Malaysian convicted of murder is executed in Singapore

Micheal Garing, who was from Kapit, Sarawak, was convicted of murder by the Singapore High Court in 2015, and its Court of Appeal affirmed the conviction in 2017.
Micheal Garing, who was from Kapit, Sarawak, was convicted of murder by the Singapore High Court in 2015, and its Court of Appeal affirmed the conviction in 2017.PHOTO: ST FILE

PETALING JAYA (THE STAR/ASIA NEWS NETWORK) - A Malaysian convicted of murder in 2015 was executed at Singapore's Changi Prison on Friday (March 22) morning.

Micheal Garing, 30, who was from Kapit, Sarawak, had been convicted of murder by the Singapore High Court in 2015. His appeal was thrown out by the Republic's Court of Appeal in 2017.

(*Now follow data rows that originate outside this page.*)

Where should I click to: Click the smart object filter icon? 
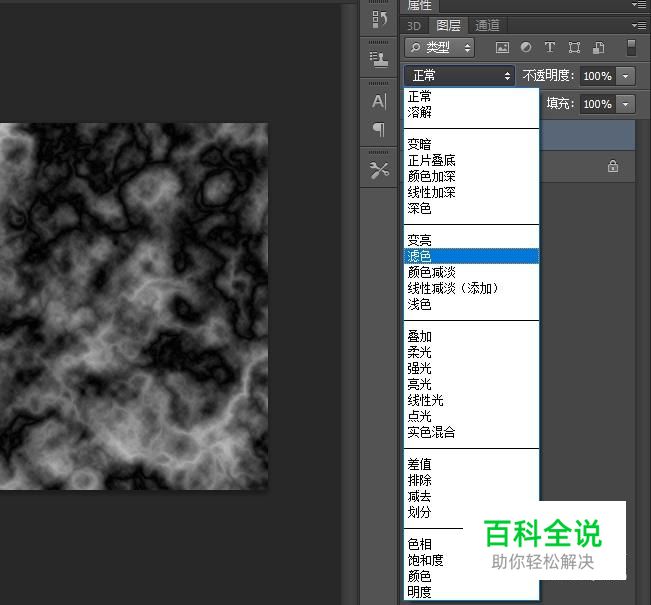598,47
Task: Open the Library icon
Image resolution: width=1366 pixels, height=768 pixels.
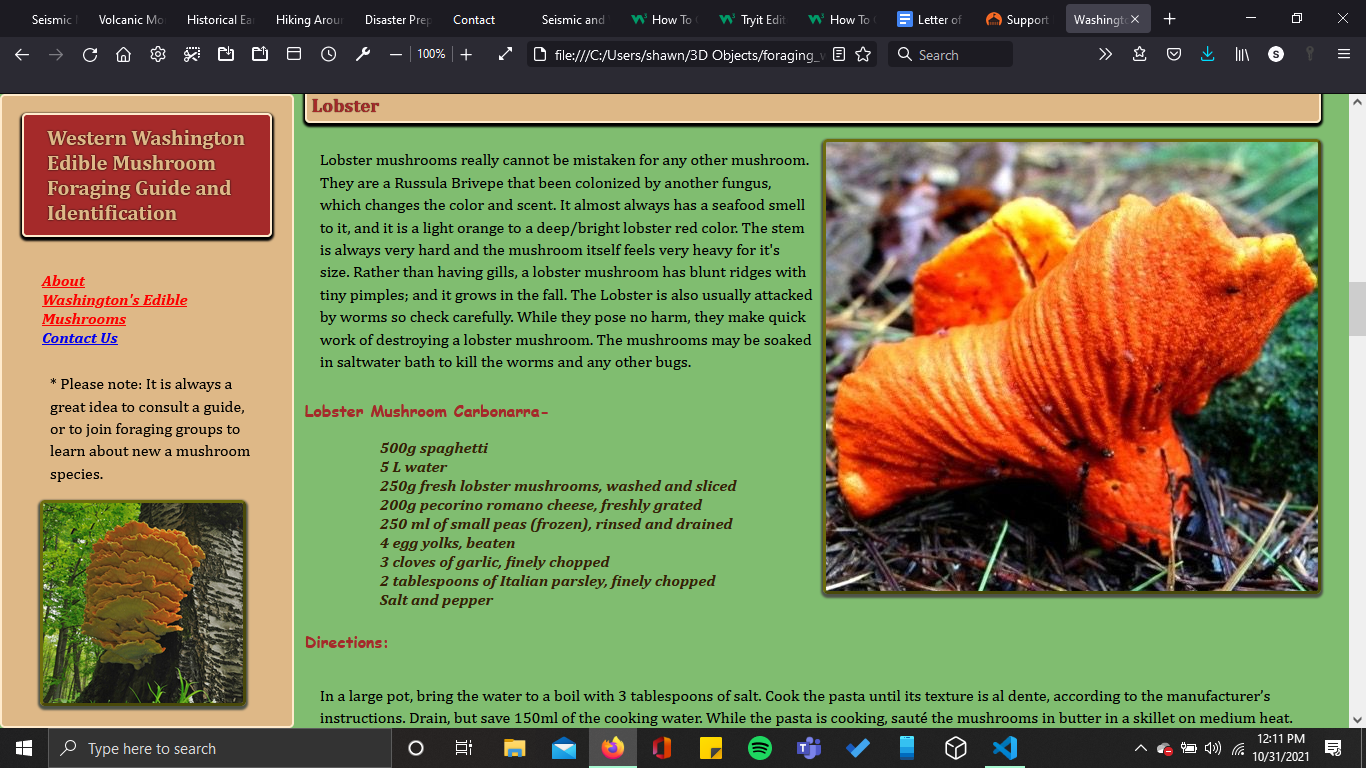Action: pos(1242,55)
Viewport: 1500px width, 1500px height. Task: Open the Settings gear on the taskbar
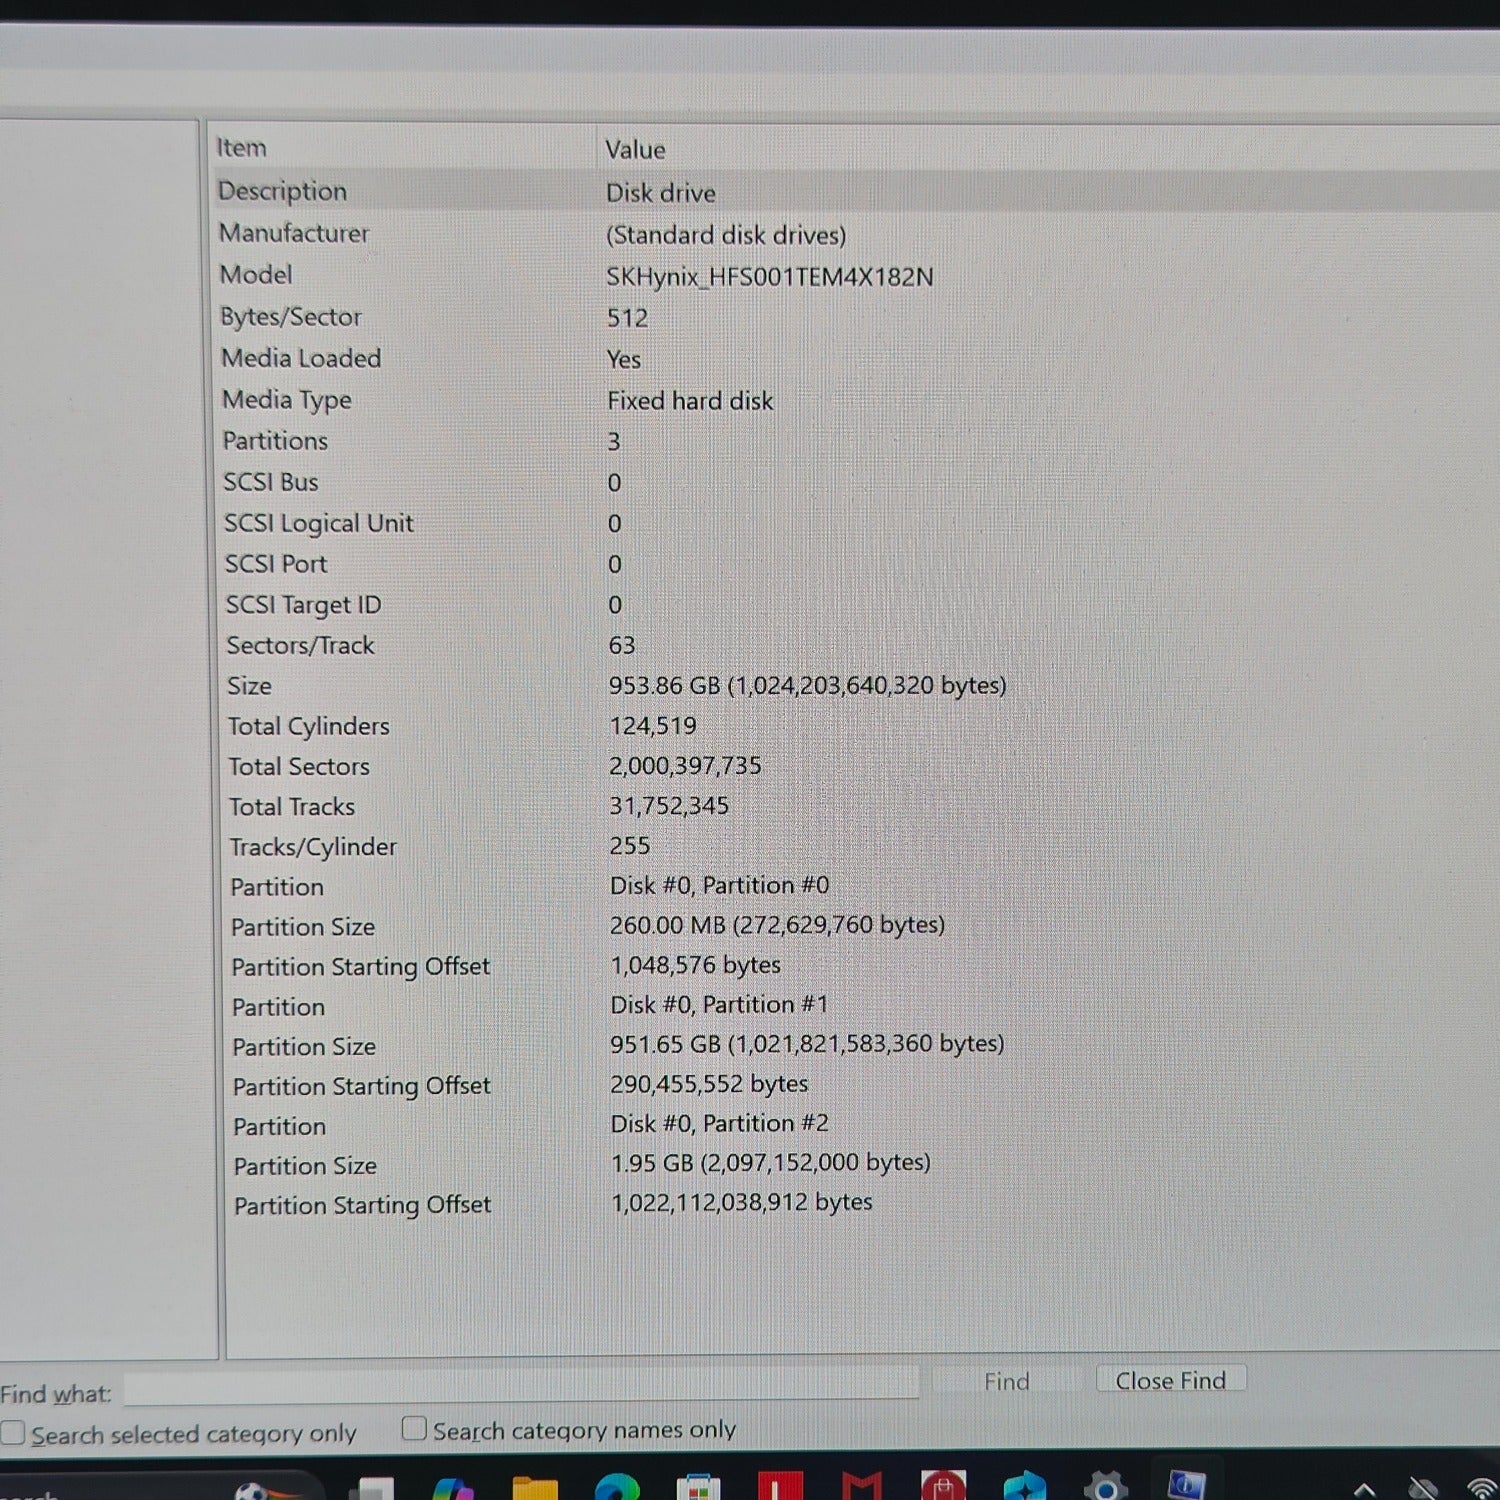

Micheal and another Sarawakian, Tony Imba, were part of a gang that went on a robbery spree, severely injuring three victims and killing a fourth man in 2010.

The man they killed suffered a fractured skull, a severed left hand, a slash wound across his neck and a back wound so deep that his shoulder blade was cracked.

Tony was sentenced to life in prison for his role in the robbery.

The Malaysian government had said that it would submit a letter to Singapore to urge it to commute Micheal's death sentence.

Micheal's parents had also petitioned the Singapore Government for clemency.

On Micheal's appeal dismissed by the Court of Appeal in 2017, Singapore's Ministry of Home Affairs (MHA) said on Friday that the court, in its written judgment, said the death penalty was warranted for Micheal as he had attacked the victim using a parang in a "totally savage and merciless manner".

Micheal submitted a petition for clemency to the President, which was unsuccessful.

MHA said he was accorded full due process under the law, and was represented by legal counsel throughout the process.

"Our laws apply equally to all, regardless of whether the offender is local or foreign. All foreigners who visit or live in Singapore must abide by our laws. The death penalty is part of Singapore's criminal justice system and is only used against very serious crimes," the ministry said.

"The issue of capital punishment is a question that every State has the sovereign right to decide for itself, taking into account its own circumstances."